Generated image of the exoplanet and the red dwarf star
Credit: NASA/JPL-Caltech

The planet is only the second of its kind to be discovered around this type of star. Called SPECULOOS-3 b, it takes around 17 hours to complete an orbit of the star which is more than twice as cold as our sun, as well as ten times less massive and a hundred times less luminous.

Days and nights on SPECULOOS-3 b seem to be endless: the planet is likely to be tidally locked, so the same side – the ‘dayside’ – always faces the star in a relationship similar to our moon and Earth.

The discovery, published today (15 May 2024) in Nature Astronomy, was made by the SPECULOOS project, which is led by the University of Liège, in Belgium, in collaboration with the Universities of Birmingham, Cambridge, Bern, and the Massachusetts Institute of Technology. SPECULOOS (Search for Planets EClipsing ULtra-cOOl Stars) was established to search for exoplanets orbiting ultra-cool dwarf stars using a network of robotic telescopes based around the world.

Ultra-cool dwarf stars are extremely common, making up around 70% of the stars in the Milky Way. But they are also very faint and scattered across the sky, so scientists have to observe data from telescopes over several weeks, monitoring each star individually to detect transiting planets.

“We designed SPECULOOS specifically to observe nearby ultracool dwarf stars in search of rocky planets that lend themselves well to detailed studies," says Michaël Gillon, astronomer at the University of Liège and lead author on the paper. "In 2017, our SPECULOOS prototype using the TRAPPIST telescope discovered the famous TRAPPIST-1 system made up of seven Earth-sized planets, several of them potentially habitable. This was an excellent start!”

Ultra-cool dwarf stars are cooler and smaller than our sun, their lifespan is over a hundred times longer – around 100 billion years – and they are expected to be the last stars still shining in the Universe.

Professor Amaury Triaud, School of Physics and Astronomy

Whilst most observations of this discovery were made by SPECULOOS telescopes in the Northern Hemisphere, the University of Birmingham researchers contributed some observations taken at the SPECULOOS South Observatory, located in the Atacama Desert in Chile.

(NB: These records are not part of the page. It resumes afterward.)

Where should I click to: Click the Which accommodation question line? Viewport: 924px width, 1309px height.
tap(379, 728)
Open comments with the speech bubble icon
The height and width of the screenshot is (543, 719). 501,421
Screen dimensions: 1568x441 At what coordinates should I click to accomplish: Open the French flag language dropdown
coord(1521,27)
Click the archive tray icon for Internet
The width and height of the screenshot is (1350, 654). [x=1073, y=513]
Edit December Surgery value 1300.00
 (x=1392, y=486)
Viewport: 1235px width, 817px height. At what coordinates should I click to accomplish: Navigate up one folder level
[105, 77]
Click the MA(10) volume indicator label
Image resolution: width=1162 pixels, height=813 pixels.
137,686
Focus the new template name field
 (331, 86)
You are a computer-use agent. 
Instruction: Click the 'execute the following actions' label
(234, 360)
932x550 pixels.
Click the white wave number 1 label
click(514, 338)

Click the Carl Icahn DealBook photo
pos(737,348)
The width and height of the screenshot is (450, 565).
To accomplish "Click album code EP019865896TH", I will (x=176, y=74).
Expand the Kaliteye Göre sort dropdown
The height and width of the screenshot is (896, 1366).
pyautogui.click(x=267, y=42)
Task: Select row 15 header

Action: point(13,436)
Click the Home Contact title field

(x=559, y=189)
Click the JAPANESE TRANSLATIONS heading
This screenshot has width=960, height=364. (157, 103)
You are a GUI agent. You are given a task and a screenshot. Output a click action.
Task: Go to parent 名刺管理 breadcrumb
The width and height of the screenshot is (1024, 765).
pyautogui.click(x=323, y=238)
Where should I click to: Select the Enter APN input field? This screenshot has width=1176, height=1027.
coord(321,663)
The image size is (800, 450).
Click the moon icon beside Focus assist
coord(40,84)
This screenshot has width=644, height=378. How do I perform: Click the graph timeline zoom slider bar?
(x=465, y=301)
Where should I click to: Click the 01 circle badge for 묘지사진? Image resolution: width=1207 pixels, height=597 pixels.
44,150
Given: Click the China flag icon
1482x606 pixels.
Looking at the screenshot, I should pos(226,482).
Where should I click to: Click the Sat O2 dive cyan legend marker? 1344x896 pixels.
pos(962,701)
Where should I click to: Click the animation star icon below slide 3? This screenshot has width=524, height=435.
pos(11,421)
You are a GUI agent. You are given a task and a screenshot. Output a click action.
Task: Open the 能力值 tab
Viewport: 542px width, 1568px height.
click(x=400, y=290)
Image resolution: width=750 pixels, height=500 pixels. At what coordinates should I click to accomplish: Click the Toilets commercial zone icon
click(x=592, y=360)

Amaury Triaud, Professor of Exoplanetology at the University of Birmingham said: “The discovery of SPECULOOS-3 shows our worldwide network functions well and is ready to detect yet more rocky worlds orbiting very low mass stars While ultra-cool dwarf stars are cooler and smaller than our sun, their lifespan is over a hundred times longer – around 100 billion years – and they are expected to be the last stars still shining in the Universe.”

This long life span, scientists believe, could offer opportunities for life on orbiting planets to develop.

Whilst most astronomical data is automatically analysed and planetary candidates are often first detected by algorithms before being reviewed by humans, in this case, this did not happen. Members of the SPECULOOS team had taken the habit to quickly glance at the nightly data when they became available, and Dr Georgina Dransfield, a former PhD student at the University of Birmingham and a current postdoctoral researcher in Birmingham noticed the planetary signal and alerted the whole collaboration.

She said: “The small size of ultra-cool dwarfs makes it easier to detect small planets. SPECULOOS-3b is special in that its stellar and planetary properties make it an optimal target for JWST, which is capable to get information about the composition of the rocks that make its surface.”

Next steps for the project could include follow-up observations by the James Webb Space Telescope, which would deliver important insights into the planet’s surface mineralogy, and the potential for an atmosphere.